• **Aim of the exercise**: Lines outside the range are not wanted. Give again exactly the lines between the line holding "Viewport: 347px width, 306px" and the line holding "This screenshot has height=884, width=1341.", inclusive, from the listing below.

• **Entries supplied**:
------------------------------------------------------------------------

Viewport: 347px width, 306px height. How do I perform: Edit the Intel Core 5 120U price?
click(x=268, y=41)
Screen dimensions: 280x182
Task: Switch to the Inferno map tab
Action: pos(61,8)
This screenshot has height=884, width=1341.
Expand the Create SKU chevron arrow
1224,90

------------------------------------------------------------------------

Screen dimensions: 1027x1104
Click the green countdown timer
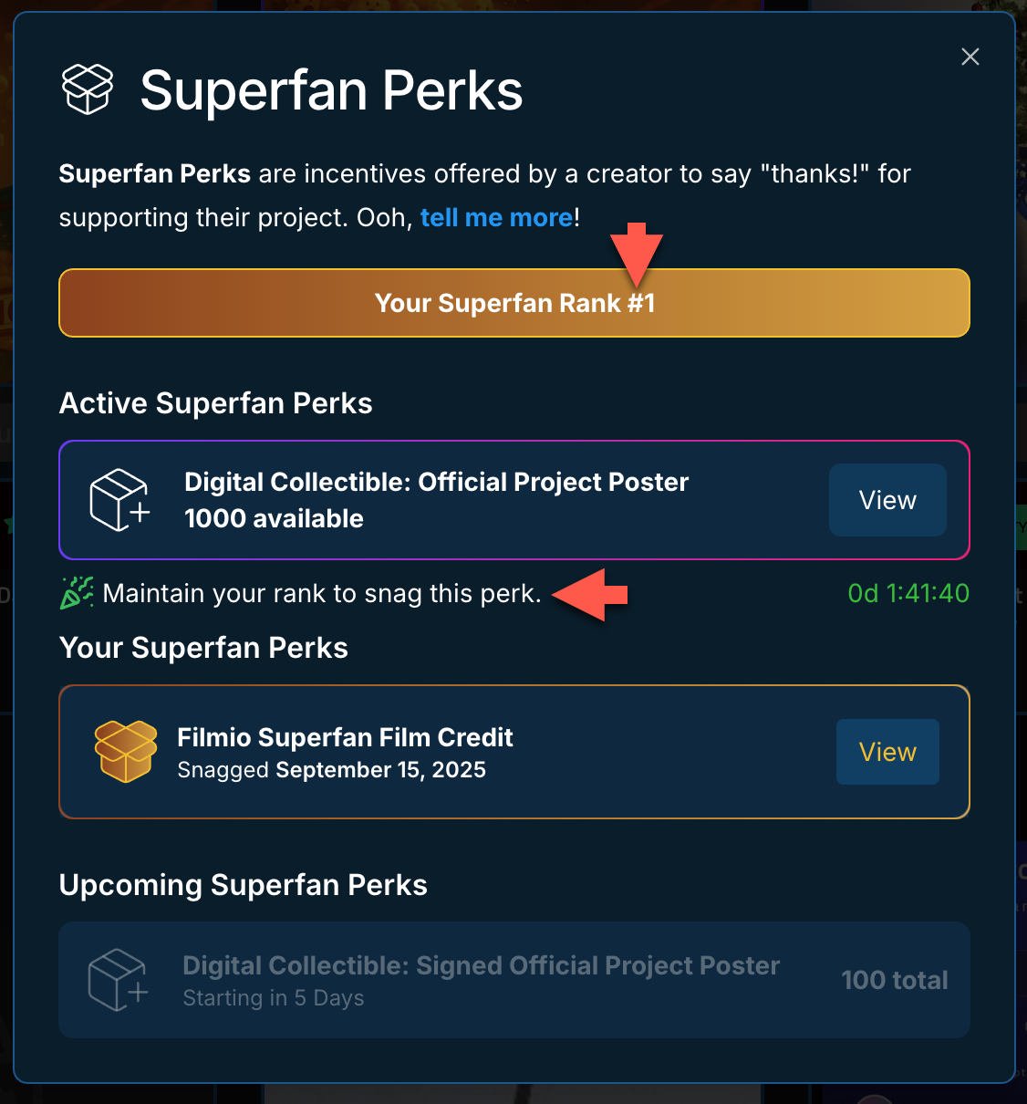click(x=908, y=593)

------------------------------------------------------------------------

• **Solution below**:
Viewport: 347px width, 306px height. How do I perform: Edit the Intel Core 5 120U price?
click(x=268, y=41)
Screen dimensions: 280x182
Task: Switch to the Inferno map tab
Action: pos(61,8)
This screenshot has height=884, width=1341.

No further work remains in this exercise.